E' un biopic di tipo particolare, "L'ultima ruota del carro" (che ha aperto, fra calorosi applausi, l'ottava edizione del Festival cinematografico di Roma). Stavolta non è una vita celebre, infatti, al centro della narrazione, bensì un'esistenza qualunque: quella di Ernesto Fioretti, oggi 64enne, romano doc, autista dopo aver fatto il tappezziere, il cuoco d'asilo, il traslocatore. Trasfigurato assai poco nella vicenda cinematografica, il personaggio si trova ad attraversar un trentennio di storia del paese, tra fatti sociali di  rilievo: dall'ascesa e caduta dei socialisti all'avventura berlusconiana, transitando per eventi a volte drammatici (l'assassinio di Moro, il lancio delle monetine a Craxi) a volte gioiosi (la vittoria della Nazionale ai Mondiali di calcio nell'82).

Saturo forse di commedie generazionali e manuali d'amore, il toscano Giovanni Veronesi azzarda qui l'opera sua più ambiziosa: è evidente, ad esempio, che lui ed i suoi sceneggiatori - Ugo Chiti, Filippo Bologna, Ernesto Fioretti - abbiano avuto in mente dei modelli importanti, su tutti "Una vita difficile" (1961) di Dino Risi e "C'eravamo tanto amati" (1974) di Ettore Scola. Rigorosamente, tuttavia, dalla parte e con gli occhi degli ultimi: ciò si traduce in un'assenza totale di sguardo ideologico che, se è coerente con l'assunto, rischia di far scivolare il tutto sul piano inclinato del cinismo qualunquista. La spia all'operazione la fa Ricky Memphis nel ruolo di Giacinto, pressoché equivalente al Franco Fabrizi di "Una vita difficile": ma lì si prendeva un attore specializzato in ruoli di figure sordide, quantomeno ambigue; qui si è, di contro, scelto un interprete di irresistibile simpatia, nei confronti del quale il giudizio dello spettatore risulterà comunque indulgente, a scorno di quanto egli commetta. Fatta la doverosa obiezione, nei limiti d'uno spettacolo popolare il film funziona: certo, il racconto a volte affastella un poco confusamente i fatti, alcuni personaggi - ad esempio, l'intrallazzatore in grisaglia reso con cattiveria da Sergio Rubini - spariscono troppo repentinamente; ma, alla fine, il nerbo narrativo c'è.

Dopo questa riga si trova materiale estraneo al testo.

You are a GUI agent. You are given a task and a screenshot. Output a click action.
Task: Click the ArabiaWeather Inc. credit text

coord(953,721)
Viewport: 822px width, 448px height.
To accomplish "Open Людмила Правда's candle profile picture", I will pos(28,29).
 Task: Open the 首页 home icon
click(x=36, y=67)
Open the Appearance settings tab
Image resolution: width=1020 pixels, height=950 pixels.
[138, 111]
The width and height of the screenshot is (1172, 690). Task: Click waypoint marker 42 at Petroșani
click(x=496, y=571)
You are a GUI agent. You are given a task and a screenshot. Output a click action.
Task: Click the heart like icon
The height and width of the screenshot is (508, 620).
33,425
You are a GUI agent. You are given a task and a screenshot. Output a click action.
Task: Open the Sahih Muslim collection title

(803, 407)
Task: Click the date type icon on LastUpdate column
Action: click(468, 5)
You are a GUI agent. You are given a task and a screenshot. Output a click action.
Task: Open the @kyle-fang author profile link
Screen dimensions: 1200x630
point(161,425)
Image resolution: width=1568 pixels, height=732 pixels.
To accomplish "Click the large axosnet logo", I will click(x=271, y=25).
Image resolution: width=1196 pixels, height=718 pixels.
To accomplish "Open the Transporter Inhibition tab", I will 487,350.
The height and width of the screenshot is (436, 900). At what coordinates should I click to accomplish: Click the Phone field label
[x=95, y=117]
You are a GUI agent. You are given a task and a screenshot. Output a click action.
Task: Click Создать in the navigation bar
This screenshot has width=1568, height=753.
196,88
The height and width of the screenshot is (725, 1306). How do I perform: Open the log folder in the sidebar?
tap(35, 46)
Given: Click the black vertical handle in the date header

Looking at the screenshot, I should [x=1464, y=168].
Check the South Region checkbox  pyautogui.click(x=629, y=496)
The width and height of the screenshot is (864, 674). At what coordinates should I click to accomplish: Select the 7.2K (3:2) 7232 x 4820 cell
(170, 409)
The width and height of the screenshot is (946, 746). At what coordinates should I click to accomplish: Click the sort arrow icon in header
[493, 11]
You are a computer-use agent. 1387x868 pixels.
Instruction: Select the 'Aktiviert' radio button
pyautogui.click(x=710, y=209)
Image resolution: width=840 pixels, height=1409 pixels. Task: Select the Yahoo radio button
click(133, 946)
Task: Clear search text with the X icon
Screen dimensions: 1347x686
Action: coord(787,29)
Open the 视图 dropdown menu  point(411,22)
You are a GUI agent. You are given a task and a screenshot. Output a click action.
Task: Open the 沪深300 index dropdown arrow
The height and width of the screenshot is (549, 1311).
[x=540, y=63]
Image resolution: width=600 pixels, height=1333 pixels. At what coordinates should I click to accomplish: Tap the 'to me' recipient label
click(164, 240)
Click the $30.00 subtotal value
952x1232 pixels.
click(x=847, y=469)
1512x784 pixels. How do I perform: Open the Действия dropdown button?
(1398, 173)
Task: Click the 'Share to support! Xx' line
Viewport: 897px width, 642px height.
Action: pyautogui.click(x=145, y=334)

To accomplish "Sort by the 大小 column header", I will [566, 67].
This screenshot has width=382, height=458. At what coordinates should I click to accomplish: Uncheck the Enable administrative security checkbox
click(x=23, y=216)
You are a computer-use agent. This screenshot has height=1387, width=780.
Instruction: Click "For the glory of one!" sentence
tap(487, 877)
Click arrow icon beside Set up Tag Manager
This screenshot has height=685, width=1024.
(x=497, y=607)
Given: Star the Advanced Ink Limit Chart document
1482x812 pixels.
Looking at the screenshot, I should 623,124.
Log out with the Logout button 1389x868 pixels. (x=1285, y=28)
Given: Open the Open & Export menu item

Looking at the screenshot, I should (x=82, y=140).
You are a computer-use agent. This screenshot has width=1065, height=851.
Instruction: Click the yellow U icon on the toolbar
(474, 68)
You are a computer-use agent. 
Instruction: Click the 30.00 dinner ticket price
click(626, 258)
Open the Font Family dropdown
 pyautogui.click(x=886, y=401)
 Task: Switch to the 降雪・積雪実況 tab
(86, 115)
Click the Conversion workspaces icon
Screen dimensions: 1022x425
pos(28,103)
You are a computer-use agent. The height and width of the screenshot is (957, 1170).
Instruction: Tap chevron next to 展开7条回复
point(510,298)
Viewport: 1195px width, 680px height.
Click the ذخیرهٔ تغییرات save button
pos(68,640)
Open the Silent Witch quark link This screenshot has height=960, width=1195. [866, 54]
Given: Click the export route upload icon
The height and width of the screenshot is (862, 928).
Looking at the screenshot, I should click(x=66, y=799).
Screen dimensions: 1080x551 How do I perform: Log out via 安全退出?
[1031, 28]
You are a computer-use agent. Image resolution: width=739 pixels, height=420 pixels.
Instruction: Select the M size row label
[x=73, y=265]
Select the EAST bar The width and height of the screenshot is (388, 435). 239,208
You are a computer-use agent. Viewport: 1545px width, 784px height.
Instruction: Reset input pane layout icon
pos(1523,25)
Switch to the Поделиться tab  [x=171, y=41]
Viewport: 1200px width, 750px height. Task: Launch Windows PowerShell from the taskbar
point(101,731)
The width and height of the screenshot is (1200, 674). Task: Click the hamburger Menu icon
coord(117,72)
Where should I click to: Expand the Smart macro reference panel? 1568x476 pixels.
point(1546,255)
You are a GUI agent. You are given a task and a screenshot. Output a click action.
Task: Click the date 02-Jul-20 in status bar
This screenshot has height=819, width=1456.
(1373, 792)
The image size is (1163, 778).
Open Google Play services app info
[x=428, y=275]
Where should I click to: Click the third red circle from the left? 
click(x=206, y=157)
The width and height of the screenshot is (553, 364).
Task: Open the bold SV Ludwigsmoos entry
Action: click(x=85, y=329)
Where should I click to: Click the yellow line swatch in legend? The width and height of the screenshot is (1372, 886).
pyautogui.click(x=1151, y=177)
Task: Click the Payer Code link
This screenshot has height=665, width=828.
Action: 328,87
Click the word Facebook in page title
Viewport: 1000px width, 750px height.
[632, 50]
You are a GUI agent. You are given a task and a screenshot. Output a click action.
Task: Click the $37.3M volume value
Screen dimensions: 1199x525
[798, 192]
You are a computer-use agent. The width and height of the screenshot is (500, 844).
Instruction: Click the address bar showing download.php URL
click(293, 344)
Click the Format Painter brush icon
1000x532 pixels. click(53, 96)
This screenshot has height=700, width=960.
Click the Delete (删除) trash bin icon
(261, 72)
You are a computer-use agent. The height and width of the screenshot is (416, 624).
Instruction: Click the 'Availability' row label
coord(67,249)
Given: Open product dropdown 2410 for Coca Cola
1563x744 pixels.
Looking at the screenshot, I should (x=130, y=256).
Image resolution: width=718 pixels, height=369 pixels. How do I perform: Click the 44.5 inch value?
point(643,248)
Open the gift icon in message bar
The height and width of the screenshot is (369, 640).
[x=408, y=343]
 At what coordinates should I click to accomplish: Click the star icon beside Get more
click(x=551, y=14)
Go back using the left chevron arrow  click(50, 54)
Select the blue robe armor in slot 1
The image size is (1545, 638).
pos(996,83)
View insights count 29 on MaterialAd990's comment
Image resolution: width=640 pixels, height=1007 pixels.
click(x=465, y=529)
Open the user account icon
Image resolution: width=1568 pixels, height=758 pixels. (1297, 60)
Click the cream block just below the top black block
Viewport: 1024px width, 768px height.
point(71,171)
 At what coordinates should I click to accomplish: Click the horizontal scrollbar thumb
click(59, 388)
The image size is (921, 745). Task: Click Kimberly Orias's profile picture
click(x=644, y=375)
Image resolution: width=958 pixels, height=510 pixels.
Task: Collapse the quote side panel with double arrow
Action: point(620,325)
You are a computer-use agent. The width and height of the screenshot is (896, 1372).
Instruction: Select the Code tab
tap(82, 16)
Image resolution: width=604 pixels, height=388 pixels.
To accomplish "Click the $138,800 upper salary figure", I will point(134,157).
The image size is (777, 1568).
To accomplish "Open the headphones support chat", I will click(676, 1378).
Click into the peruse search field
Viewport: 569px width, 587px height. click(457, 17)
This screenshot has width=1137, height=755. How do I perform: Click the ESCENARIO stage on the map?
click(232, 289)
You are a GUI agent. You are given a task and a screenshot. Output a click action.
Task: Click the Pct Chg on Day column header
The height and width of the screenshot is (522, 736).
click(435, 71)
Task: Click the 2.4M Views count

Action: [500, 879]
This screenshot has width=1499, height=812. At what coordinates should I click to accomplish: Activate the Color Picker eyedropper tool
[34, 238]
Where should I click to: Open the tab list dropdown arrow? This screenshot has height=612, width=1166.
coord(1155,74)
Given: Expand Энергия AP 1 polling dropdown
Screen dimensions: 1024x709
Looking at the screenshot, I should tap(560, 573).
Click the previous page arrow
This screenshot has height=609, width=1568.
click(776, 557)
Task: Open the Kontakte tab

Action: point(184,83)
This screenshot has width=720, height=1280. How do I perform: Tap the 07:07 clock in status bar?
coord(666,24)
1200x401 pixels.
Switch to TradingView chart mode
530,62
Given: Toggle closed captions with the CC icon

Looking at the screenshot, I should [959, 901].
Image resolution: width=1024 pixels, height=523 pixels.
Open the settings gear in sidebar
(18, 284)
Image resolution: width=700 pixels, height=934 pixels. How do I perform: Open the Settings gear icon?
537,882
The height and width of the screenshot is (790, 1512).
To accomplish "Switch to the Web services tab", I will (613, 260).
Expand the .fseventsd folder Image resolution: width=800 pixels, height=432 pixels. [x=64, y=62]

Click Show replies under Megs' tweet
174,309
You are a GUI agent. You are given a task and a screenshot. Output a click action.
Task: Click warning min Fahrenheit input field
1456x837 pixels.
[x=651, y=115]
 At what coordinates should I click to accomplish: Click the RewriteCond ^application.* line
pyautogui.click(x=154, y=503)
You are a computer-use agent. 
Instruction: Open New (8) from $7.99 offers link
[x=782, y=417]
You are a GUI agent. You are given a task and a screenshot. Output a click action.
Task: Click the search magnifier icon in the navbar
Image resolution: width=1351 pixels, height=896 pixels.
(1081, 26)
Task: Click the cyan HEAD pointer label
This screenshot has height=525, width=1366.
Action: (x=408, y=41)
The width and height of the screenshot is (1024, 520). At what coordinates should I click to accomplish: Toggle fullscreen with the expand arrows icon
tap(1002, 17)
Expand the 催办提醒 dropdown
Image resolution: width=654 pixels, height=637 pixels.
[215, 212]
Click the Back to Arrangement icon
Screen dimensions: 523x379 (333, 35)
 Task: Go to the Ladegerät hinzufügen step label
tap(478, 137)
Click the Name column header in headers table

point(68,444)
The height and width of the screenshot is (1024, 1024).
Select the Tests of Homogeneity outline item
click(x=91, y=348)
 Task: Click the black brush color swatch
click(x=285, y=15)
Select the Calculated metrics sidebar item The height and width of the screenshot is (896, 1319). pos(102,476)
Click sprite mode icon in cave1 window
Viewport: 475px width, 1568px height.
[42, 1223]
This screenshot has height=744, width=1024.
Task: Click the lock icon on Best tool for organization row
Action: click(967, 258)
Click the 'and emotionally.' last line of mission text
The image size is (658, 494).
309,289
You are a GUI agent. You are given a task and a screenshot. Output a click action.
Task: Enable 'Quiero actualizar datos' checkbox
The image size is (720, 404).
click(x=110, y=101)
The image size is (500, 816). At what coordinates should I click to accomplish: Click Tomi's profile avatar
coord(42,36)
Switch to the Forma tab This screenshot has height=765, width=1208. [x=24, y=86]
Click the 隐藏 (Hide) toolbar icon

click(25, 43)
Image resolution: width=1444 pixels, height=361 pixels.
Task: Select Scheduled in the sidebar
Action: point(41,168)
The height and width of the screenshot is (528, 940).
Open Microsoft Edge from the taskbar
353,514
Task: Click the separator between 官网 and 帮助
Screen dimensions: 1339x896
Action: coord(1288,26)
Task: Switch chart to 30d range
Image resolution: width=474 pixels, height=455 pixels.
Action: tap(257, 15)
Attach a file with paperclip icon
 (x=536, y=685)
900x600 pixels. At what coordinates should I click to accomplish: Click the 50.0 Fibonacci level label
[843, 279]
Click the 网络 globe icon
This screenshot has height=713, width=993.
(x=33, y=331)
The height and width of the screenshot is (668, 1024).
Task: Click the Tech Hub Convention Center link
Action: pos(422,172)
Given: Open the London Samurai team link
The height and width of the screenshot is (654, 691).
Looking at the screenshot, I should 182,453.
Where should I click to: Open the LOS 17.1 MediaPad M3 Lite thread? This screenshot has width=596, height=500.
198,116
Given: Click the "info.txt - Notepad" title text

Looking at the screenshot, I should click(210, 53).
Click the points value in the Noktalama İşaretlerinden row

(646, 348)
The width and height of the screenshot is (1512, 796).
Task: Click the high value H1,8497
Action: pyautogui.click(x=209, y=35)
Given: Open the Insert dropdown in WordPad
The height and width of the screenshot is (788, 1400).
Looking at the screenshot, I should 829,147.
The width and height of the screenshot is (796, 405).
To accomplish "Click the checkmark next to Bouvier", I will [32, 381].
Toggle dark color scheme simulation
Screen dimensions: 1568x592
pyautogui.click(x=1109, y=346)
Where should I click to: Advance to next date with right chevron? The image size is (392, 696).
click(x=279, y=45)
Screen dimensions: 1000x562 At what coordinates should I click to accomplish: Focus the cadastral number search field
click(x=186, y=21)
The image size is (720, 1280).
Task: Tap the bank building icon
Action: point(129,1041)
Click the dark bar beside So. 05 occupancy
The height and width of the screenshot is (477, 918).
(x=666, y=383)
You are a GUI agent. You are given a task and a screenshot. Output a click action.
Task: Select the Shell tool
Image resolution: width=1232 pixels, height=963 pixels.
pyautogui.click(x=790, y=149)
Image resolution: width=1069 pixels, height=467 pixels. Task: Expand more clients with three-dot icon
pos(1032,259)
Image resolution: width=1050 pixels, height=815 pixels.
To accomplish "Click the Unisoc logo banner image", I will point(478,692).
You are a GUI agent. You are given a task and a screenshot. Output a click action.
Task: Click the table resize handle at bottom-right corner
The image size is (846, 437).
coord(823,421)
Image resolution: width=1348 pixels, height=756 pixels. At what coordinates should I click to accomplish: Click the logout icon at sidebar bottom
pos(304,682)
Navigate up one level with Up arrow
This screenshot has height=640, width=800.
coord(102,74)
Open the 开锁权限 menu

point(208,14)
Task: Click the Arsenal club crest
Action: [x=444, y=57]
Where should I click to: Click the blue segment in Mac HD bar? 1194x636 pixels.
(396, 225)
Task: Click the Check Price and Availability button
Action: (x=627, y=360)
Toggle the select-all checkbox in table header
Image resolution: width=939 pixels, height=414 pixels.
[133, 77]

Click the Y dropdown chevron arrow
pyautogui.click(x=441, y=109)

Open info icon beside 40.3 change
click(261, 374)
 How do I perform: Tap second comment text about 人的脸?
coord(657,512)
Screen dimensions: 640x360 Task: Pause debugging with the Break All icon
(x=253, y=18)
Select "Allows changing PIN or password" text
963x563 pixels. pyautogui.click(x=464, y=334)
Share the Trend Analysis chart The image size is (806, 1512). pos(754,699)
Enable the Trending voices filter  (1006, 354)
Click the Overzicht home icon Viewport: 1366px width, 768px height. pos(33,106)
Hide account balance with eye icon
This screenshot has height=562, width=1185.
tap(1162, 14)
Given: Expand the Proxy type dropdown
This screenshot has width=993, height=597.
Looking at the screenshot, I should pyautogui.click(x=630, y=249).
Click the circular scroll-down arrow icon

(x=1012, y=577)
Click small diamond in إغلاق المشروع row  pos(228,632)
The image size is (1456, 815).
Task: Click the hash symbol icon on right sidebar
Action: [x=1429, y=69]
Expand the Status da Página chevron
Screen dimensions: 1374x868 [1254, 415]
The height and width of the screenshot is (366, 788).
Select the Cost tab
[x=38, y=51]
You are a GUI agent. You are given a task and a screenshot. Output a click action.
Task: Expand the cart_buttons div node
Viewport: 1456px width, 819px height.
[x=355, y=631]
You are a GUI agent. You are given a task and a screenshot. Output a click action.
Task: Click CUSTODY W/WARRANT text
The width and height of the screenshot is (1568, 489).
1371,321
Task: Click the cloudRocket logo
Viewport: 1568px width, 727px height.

Buona parte del merito, diciamolo subito, va alla formidabile prova di Elio Germano, con sempre più autorevolezza il miglior attore della propria generazione: qui, il suo sguardo talvolta stupito e talaltra sospettoso, mai privo d'un bagliore d'ingenuità, illumina ogni momento, dando il meglio nelle scene assieme all'amico maestro della pittura (una caratterizzazione commovente di Alessandro Haber, tra i maggiori incompresi del nostro cinema). Potente, poi,  Massimo Wertmuller nei panni del padre di Ernesto ed assai brava Alessandra Mastronardi, finalmente sottrattasi al giogo delle pellicole di consumo. Ecco, ciò che di più consolante viene da "L'ultima ruota del carro" è la certezza che, qualora la cinematografia indigena desiderasse risorgere dalle proprie ceneri per tentar di tornare ai suoi momenti migliori, forze e contributi di certo non mancherebbero.

L'ULTIMA RUOTA DEL CARRO. REGIA: GIOVANNI VERONESI. INTERPRETI: ELIO GERMANO, ALESSANDRA MASTRONARDI, RICKY MEMPHIS, ALESSANDRO HABER, SERGIO RUBINI, MASSIMO WERTMULLER. DISTRIBUZIONE: WARNER. DURATA: 113 MINUTI.